**Task input**

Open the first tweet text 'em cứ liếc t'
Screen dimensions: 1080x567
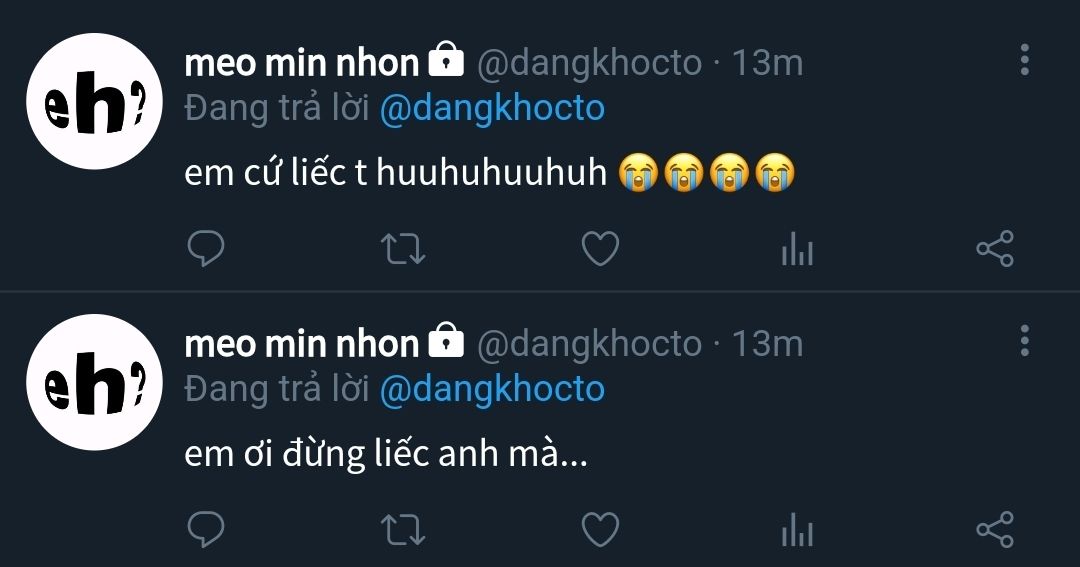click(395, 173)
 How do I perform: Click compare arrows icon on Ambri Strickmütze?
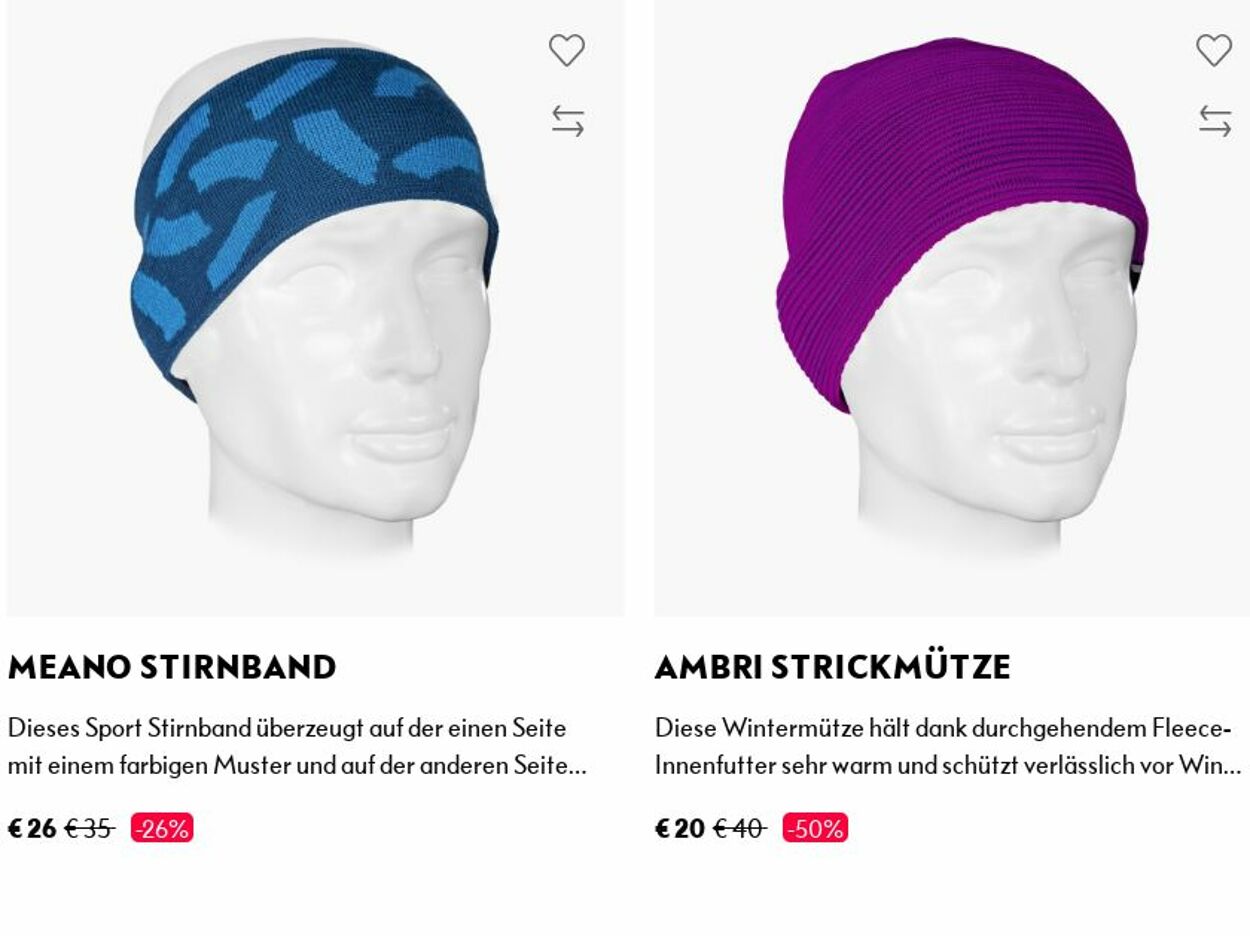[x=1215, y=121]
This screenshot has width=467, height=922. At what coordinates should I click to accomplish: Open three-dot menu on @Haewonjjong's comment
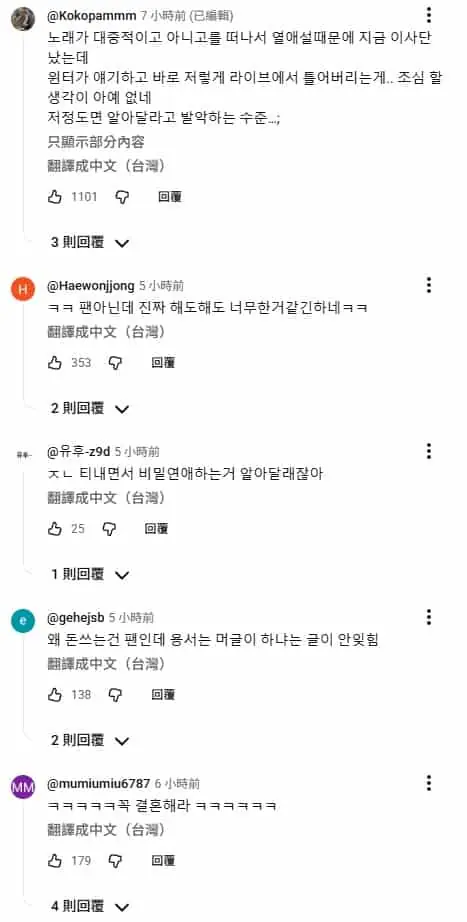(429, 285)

==

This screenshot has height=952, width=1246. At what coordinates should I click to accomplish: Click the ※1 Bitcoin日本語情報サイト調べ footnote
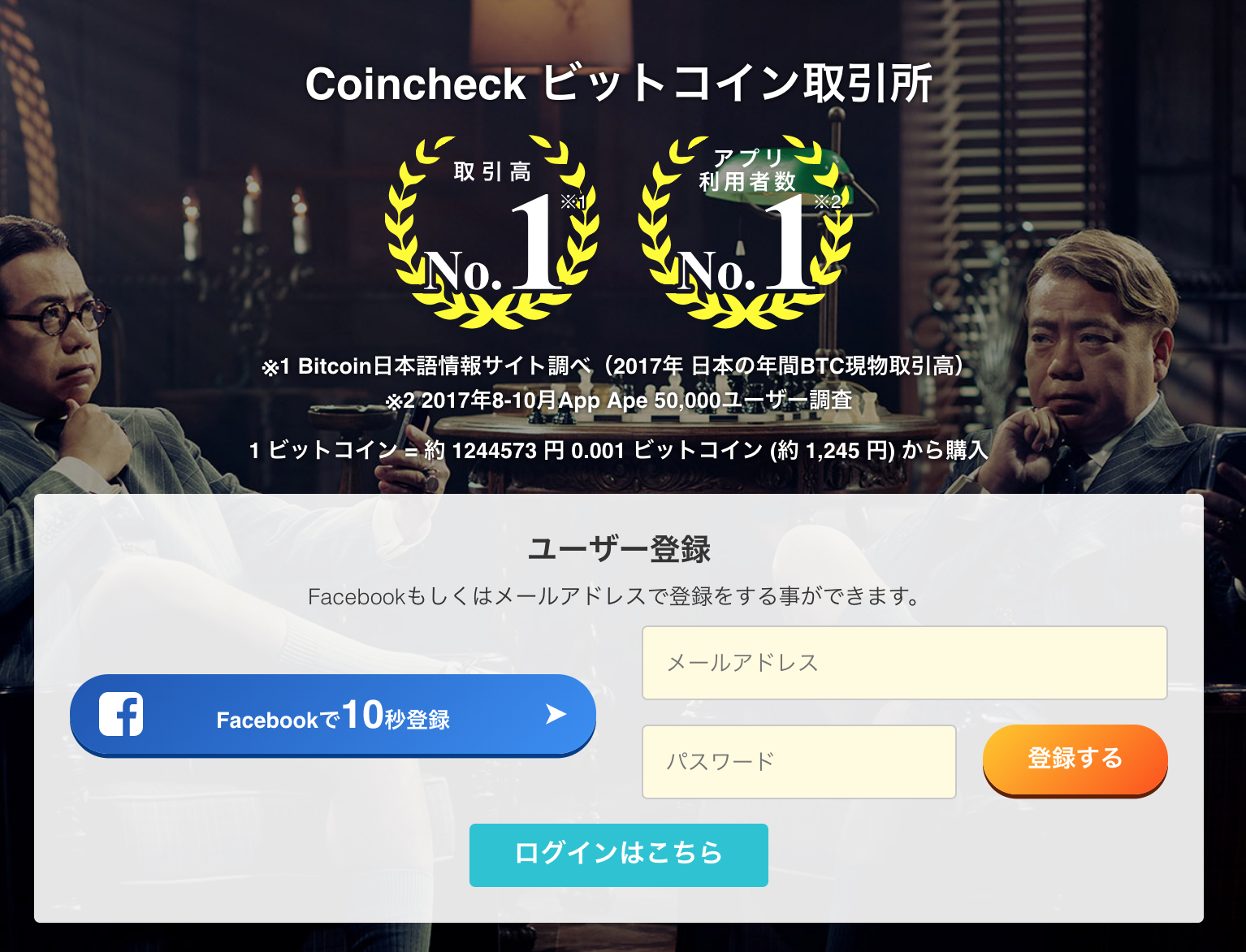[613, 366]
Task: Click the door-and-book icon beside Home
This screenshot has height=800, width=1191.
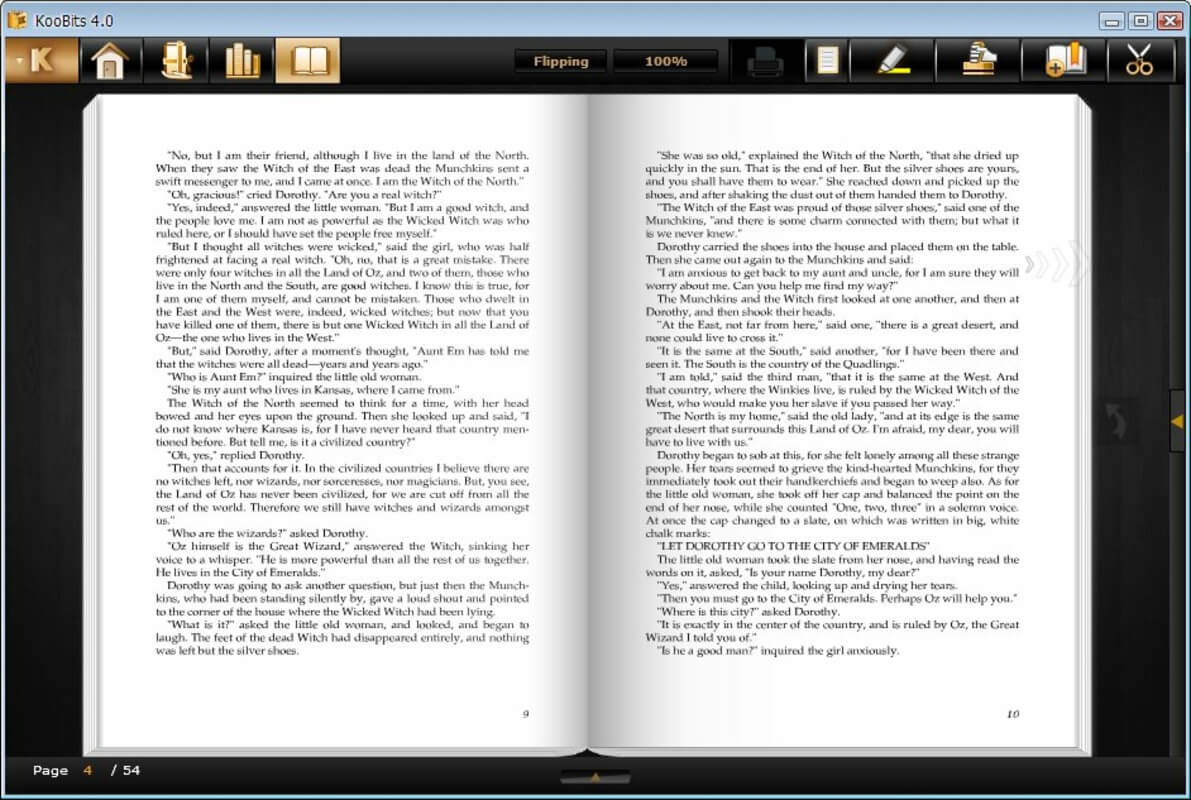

**Activity**
How would the lines above read from the one with "This screenshot has height=952, width=1246." to the one with "This screenshot has height=800, width=1191.", inclusive, with no pictures? Write them out exactly.

**Exercise response**
This screenshot has height=952, width=1246. At what coordinates should I click to accomplish: Click the ※1 Bitcoin日本語情報サイト調べ footnote
[613, 366]
Task: Click the door-and-book icon beside Home
This screenshot has height=800, width=1191.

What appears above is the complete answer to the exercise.